Tag-Archive for ◊ gifts ◊

Author: Judy Conway

This time of the year can be one of great excitement, joy or depression.  It all depends on what is happening in your life.  Are you sharing the true meaning of Christmas?

To people who do not have financial worries this time of the year is truly joyous.  It is a wonderful feeling going to the stores and looking for gifts for your family and friends.  It is a great feeling to pull out your list and checking it twice of all the notes for what people in your life have mentioned they would  “love to have” throughout the year.  Your smile widens at the thought of them opening your gift.

But, there are those people who are wondering if they are going to be able to make their next mortgage payment and how they are going to buy food to feed their children or themselves.  This can really cause depression at this time of the year.  I personally know how it feels not to be able to buy gifts for the people I love.  You can come through the month of December feeling like a failure and very, very sad.

Maybe you have experienced dealing with a less than congenial sales person or cashier.  Instead of rewarding their less than appropriate attitude with one of indifference I end up asking myself what could be going on in their life.  Are they feeling badly watching all the money that is being spent and wishing they only had maybe twenty dollars that they could spend on a gift for their spouse or child?  Cashiers in grocery stores may be wishing they could afford to buy the makings of a traditional Christmas dinner.

Even if you are in the position of not have enough money to splurge on Christmas with the gifts and all the decorations, I am sure you can find something to be thankful for.   Healthy children, a spouse that loves you and is by your side, a job, or even a part-time job …. These are just a few blessings.

I can remember one year after I was divorced that I did not have money to buy my girls Christmas gifts.  They “needed” new nightgowns and that was the only gift I could wrap and put under the tree.  In addition to the wrapped nightgowns under the tree, I sat down and wrote each of my daughters a note telling them how much I loved them and how important they were to me.  I told them that I was sorry I could not give them more but I was giving them the greatest gift I had … ALL of my love!  And I hung the notes on the Christmas tree.

So as you are going through this hectic time I hope you will try to have compassion for the less fortunate people around you.  And for people you don’t know an outstretched hand, hug or simple Merry Christmas could do a great deal to lift that feeling of depression.

**Data excerpts**
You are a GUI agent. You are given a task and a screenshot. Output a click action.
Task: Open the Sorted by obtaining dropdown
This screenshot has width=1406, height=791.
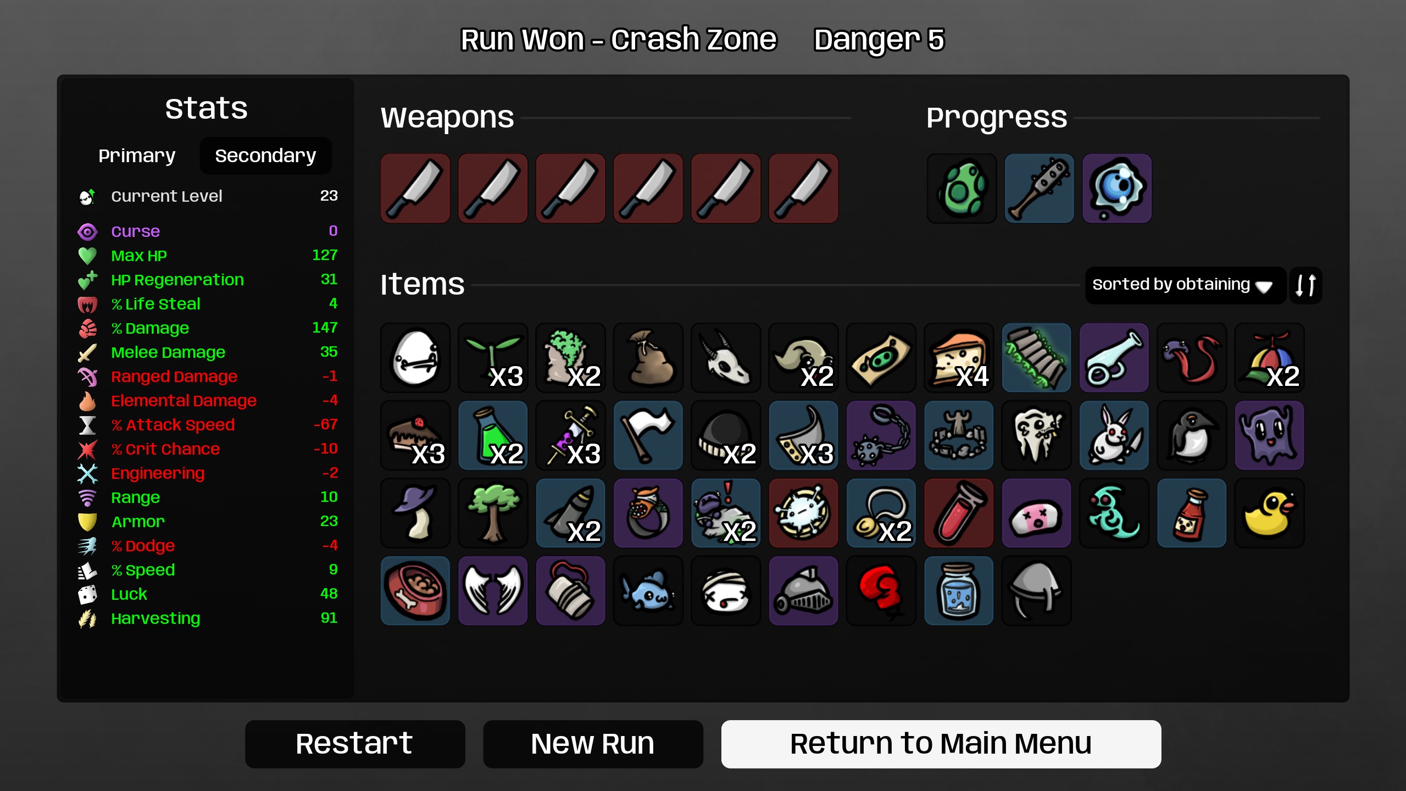coord(1185,285)
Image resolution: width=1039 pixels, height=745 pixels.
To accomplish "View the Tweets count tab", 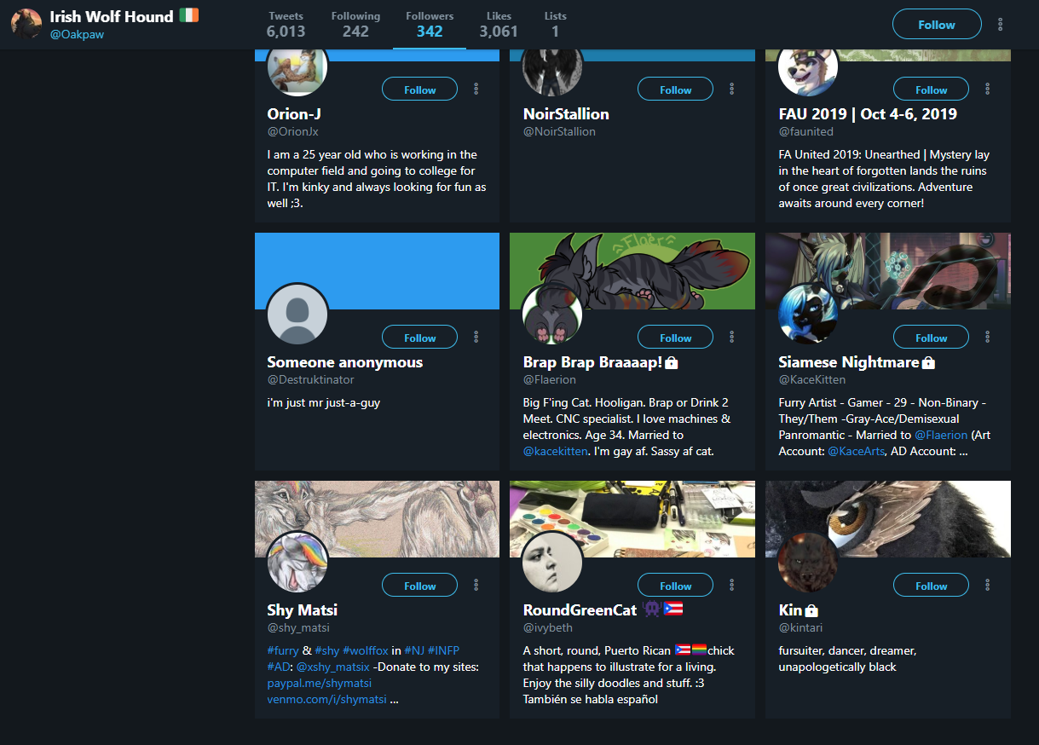I will pos(286,25).
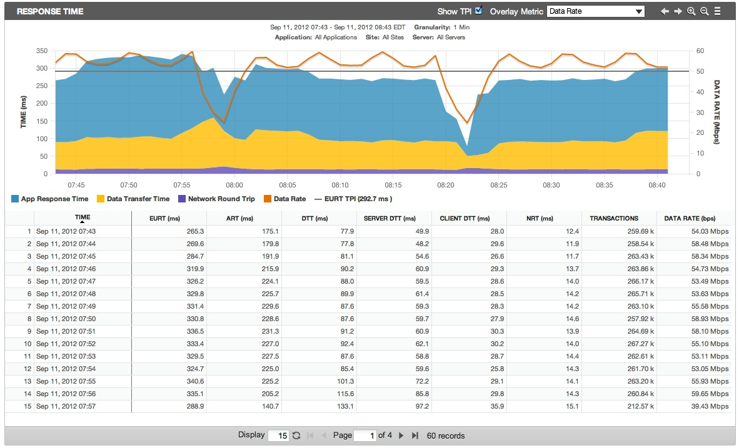
Task: Click the back arrow in the header
Action: (x=665, y=11)
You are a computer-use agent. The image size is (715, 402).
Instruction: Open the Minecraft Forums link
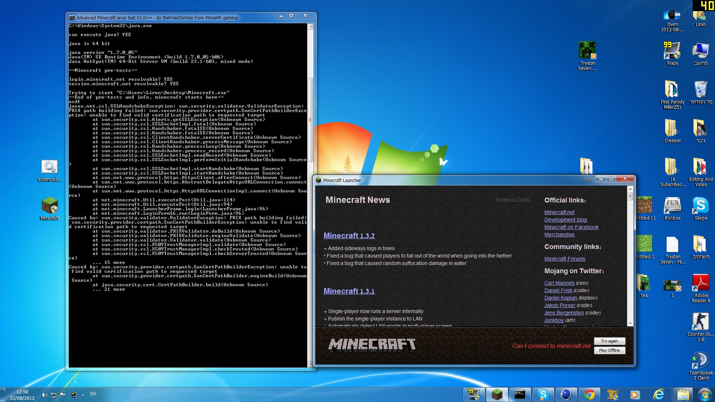point(565,259)
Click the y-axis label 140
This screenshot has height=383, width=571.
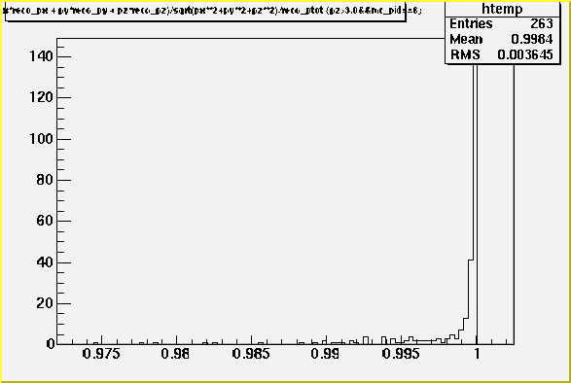41,56
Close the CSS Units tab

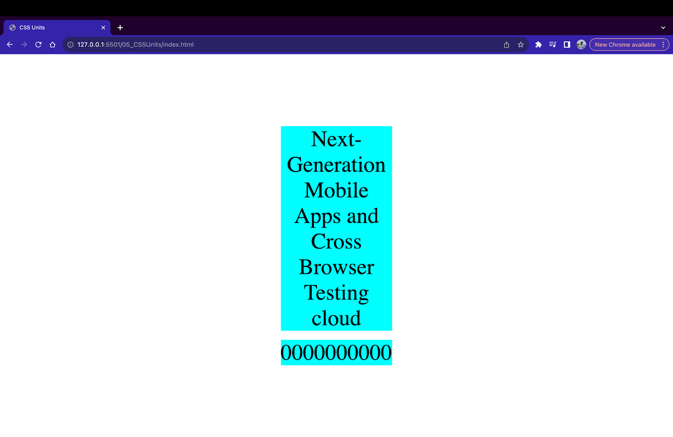[103, 27]
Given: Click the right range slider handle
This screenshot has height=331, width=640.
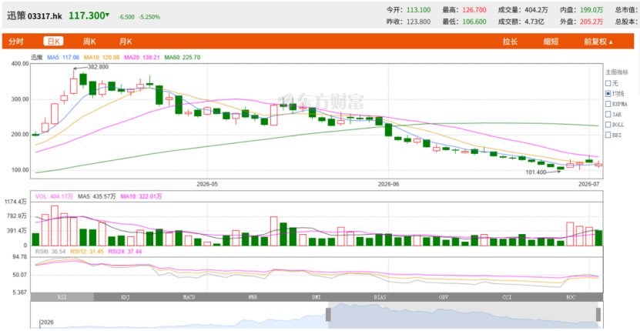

**Requests**
**1)** According to the essay on Christmas and compassion, what was the only gift the author could wrap and place under the tree for the daughters in the year after the divorce?
**2)** Resume the essay on Christmas and compassion, picking up after its final sentence.
The data that precede this point have no connection to the essay on Christmas and compassion.

**Task responses**
**1)** New nightgowns.

**2)**
Many years ago I wrote the following and every year around this time I like to share it.  I hope you will take a few minutes from your busy schedule to read it.

The title is, “The Greatest Gift”.

As the last faint sounds of Christmas carols fade off in the distance, and the water begins to chill around your ankles as you soak your aching feet …. What will you really recall about Christmas?  What was the greatest gift?

I honestly believe that if a poll was taken as to the true meaning of Christmas, “receiving/buying gifts” and “Santa Claus” would rank as the most often answered.

Will a smile of love and appreciation cross our faces in the midst of scurrying around to find a bigger and better present for sister Sally than what brother Joe will give her; hunting down the fullest and tallest tree, and decorating our dwellings.  Will we remember the real purpose of this Holiday Season, the birth of our Lord and Savior, Jesus Christ?  Will we stop to ponder about that baby in the manger and how His life and death has brought meaning to our lives?  His life was an example of the way we are to live.  He loved us so very much that He was obedient to the end, even unto death on a cross.

We seem to get so caught up in the materialistic outlook of life we lose touch with the most important gift we have to give, not only at Christmas, but every day of our lives.  That gift is the gift of love.  Not love as the world knows it, but as Jesus Christ lived it.  Instead of, or in addition to, decorating the outside of our dwellings, we should decorate the inside of our “temples”.  We should take Christmas out of our pocketbooks and put it back in our hearts!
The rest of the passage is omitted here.